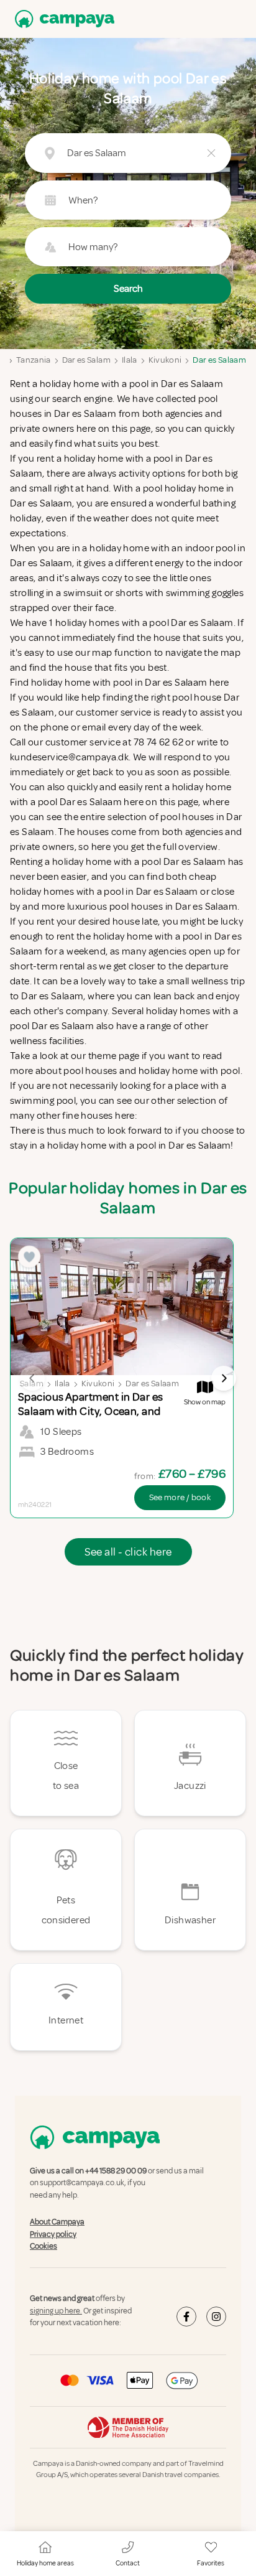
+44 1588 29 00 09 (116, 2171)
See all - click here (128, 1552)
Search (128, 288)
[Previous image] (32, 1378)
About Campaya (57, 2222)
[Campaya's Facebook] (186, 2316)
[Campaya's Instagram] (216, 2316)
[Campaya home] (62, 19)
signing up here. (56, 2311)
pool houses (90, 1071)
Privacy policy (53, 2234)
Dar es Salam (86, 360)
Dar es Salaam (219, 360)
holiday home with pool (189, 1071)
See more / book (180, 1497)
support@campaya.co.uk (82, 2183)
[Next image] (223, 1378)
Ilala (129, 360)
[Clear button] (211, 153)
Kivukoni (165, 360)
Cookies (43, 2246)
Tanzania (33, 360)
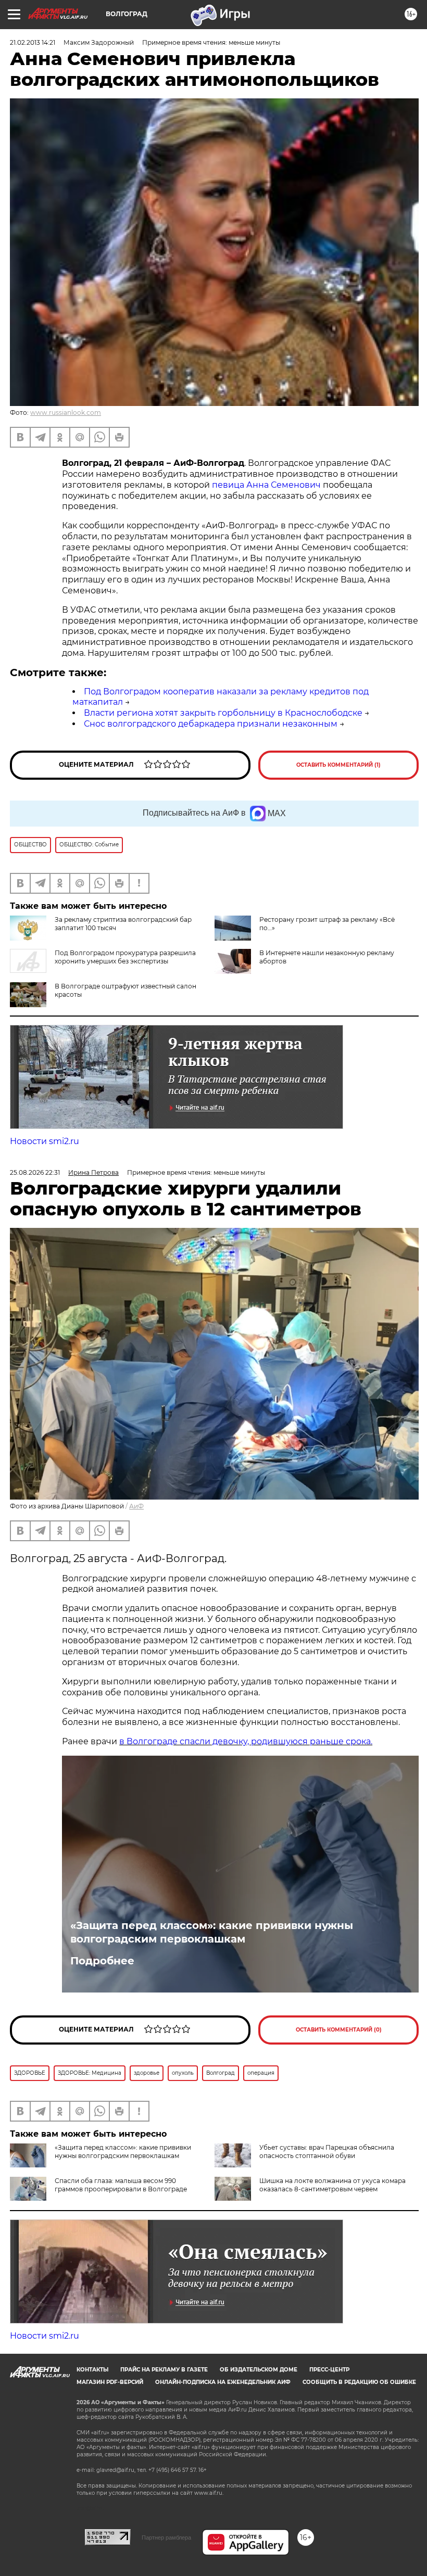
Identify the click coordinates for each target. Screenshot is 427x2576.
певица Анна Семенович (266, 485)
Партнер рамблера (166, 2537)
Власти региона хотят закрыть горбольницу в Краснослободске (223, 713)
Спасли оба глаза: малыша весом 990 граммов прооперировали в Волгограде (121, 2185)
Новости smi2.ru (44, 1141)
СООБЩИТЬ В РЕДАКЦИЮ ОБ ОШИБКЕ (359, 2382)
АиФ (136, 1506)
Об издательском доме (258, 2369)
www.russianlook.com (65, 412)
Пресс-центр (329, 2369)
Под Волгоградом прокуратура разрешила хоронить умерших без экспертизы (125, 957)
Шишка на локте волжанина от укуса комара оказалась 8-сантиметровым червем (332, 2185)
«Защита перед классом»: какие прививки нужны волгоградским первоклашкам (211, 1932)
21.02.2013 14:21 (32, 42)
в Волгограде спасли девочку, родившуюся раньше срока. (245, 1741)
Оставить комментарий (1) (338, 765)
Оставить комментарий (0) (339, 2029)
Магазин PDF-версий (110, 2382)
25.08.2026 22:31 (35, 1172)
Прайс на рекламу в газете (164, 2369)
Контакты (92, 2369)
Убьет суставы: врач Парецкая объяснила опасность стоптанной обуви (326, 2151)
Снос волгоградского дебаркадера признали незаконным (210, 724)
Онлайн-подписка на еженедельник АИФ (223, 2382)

* * *

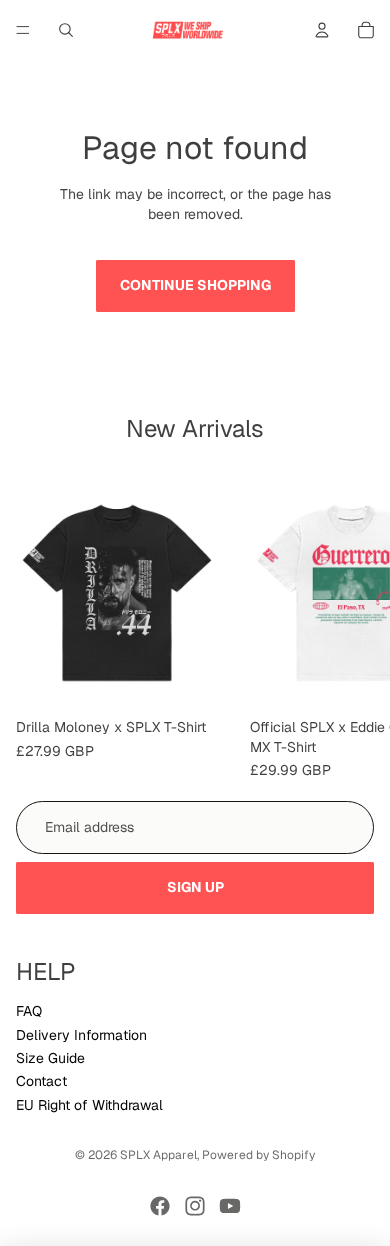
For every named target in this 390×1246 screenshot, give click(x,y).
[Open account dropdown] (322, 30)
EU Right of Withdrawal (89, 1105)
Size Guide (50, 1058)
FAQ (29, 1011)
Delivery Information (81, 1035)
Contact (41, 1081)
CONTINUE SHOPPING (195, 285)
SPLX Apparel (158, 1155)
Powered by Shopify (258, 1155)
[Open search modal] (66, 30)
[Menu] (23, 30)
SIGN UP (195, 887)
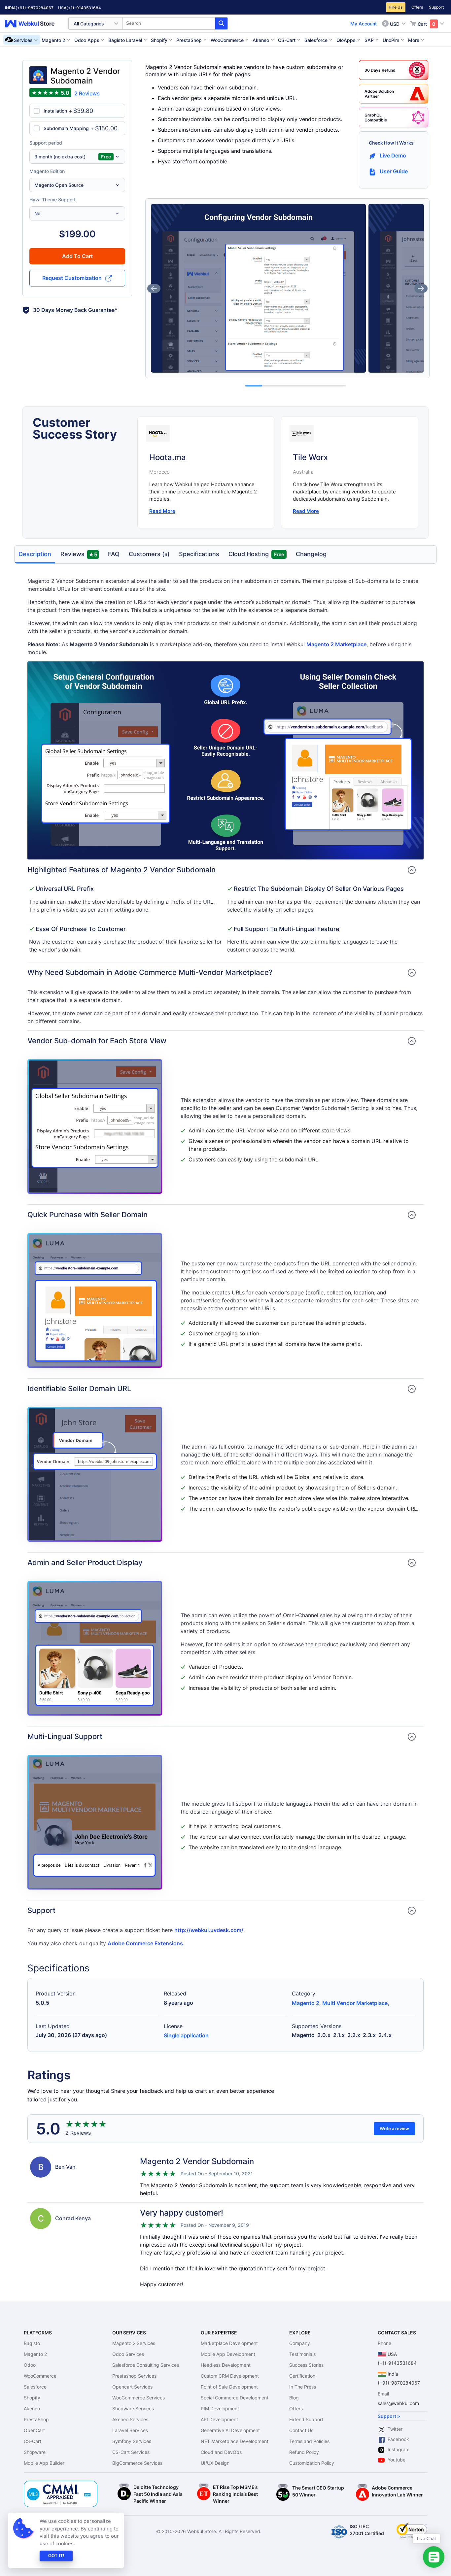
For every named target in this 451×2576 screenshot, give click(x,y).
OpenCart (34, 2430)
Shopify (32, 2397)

Work to complete =>
Skipping every picture, transcribe exactly the lines above from the one containing "[Open search modal] (66, 30)" through the one containing "Shopify (32, 2397)", both included.

Result for this task =>
[Open search modal] (66, 30)
[Menu] (23, 30)
SIGN UP (195, 887)
For every named target in this 451×2576 screenshot, give click(x,y).
OpenCart (34, 2430)
Shopify (32, 2397)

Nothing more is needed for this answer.